(Stored data entries)
──────
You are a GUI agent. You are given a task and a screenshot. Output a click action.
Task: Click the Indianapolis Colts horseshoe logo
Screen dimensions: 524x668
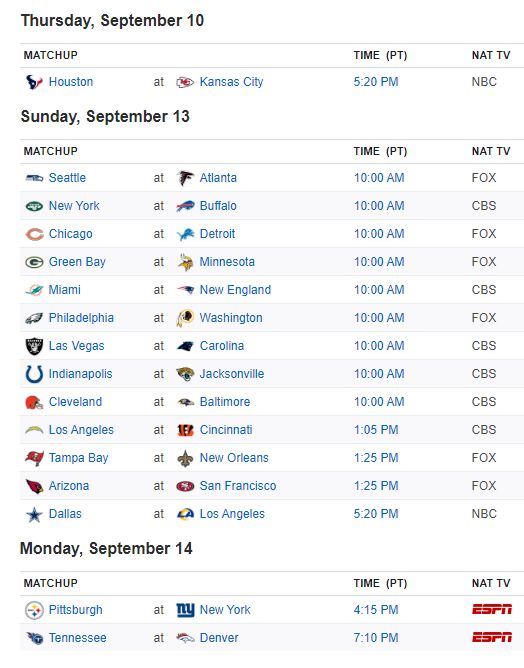[34, 374]
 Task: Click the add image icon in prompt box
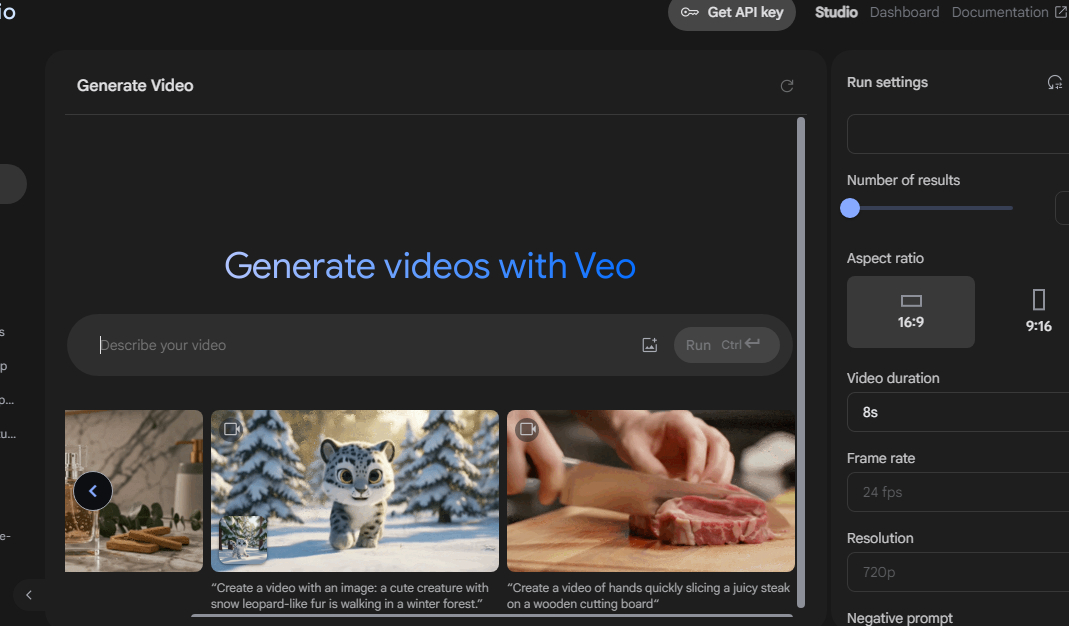[650, 345]
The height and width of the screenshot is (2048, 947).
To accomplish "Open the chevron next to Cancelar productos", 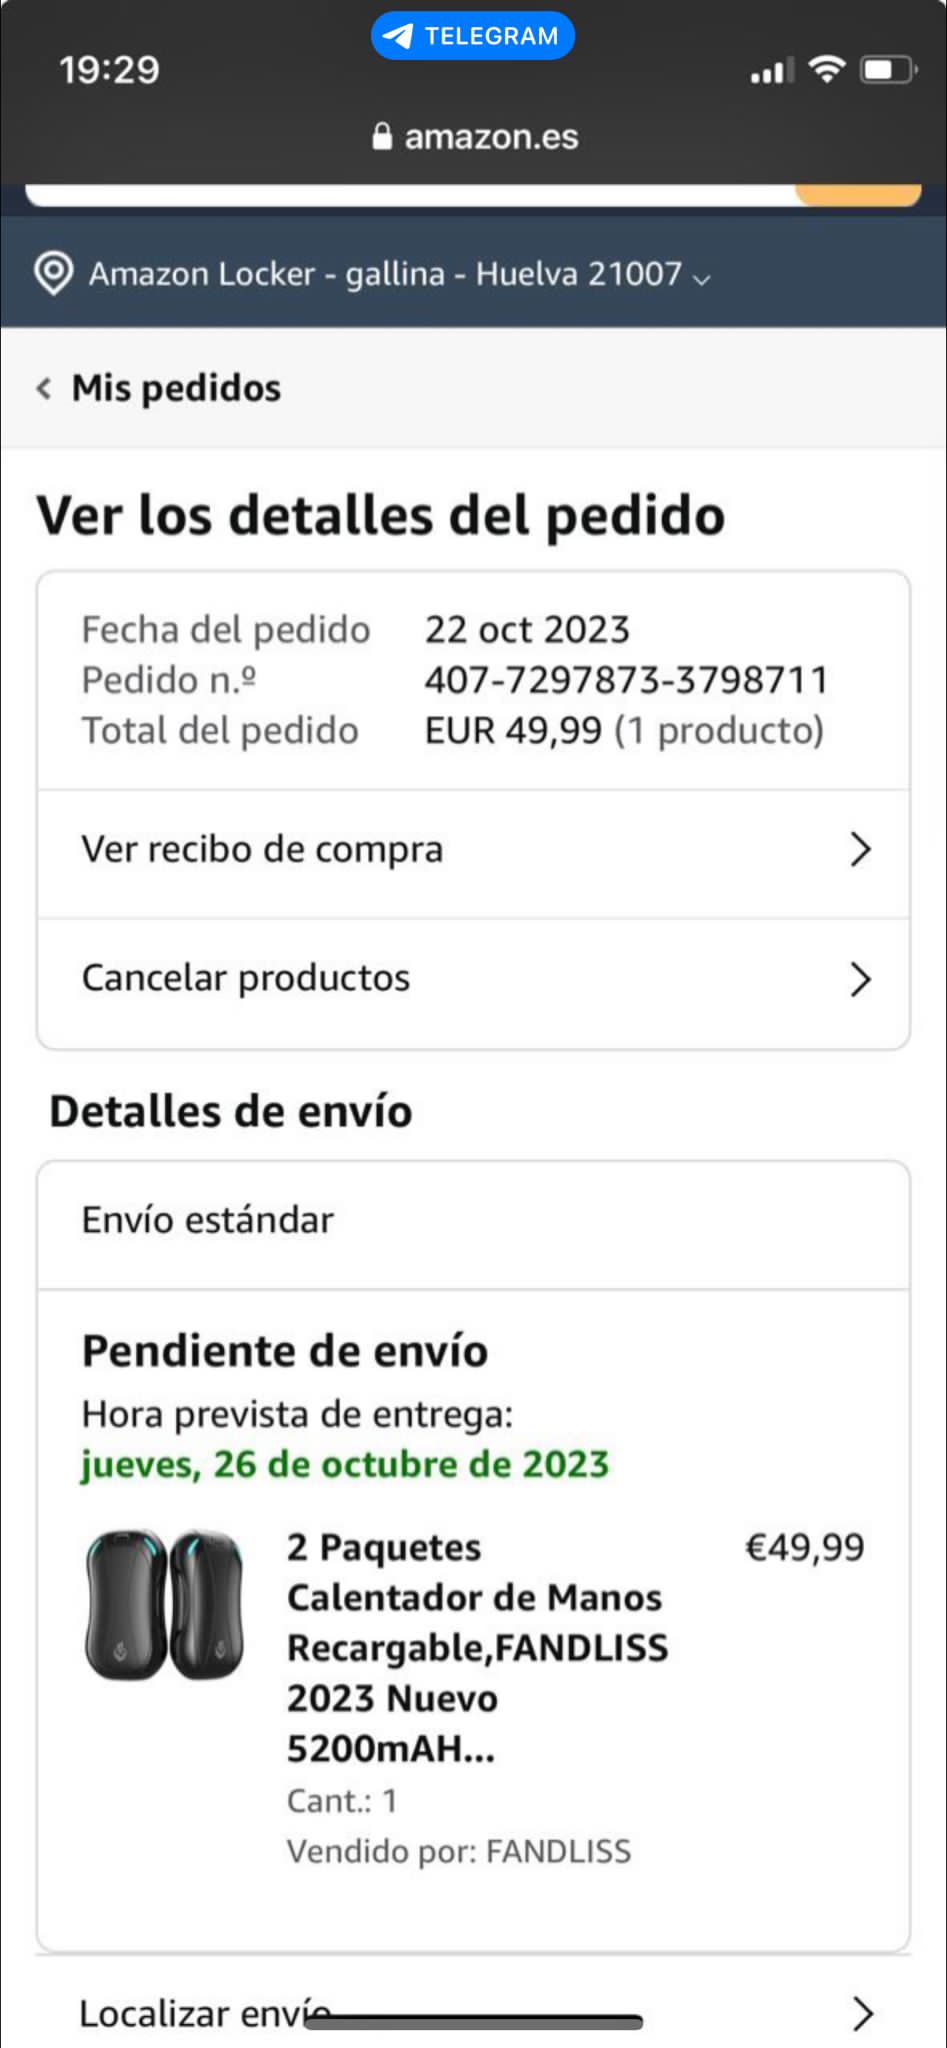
──────
What you will do -> Write out each entry exactly as given, but skip the pictures.

Exercise solution ->
You are a GUI agent. You are given a task and a screenshot. Output a click action.
Task: Click the Indianapolis Colts horseshoe logo
Screen dimensions: 524x668
[34, 374]
 Task: Click the add image icon in prompt box
[650, 345]
The height and width of the screenshot is (2048, 947).
To accomplish "Open the chevron next to Cancelar productos", 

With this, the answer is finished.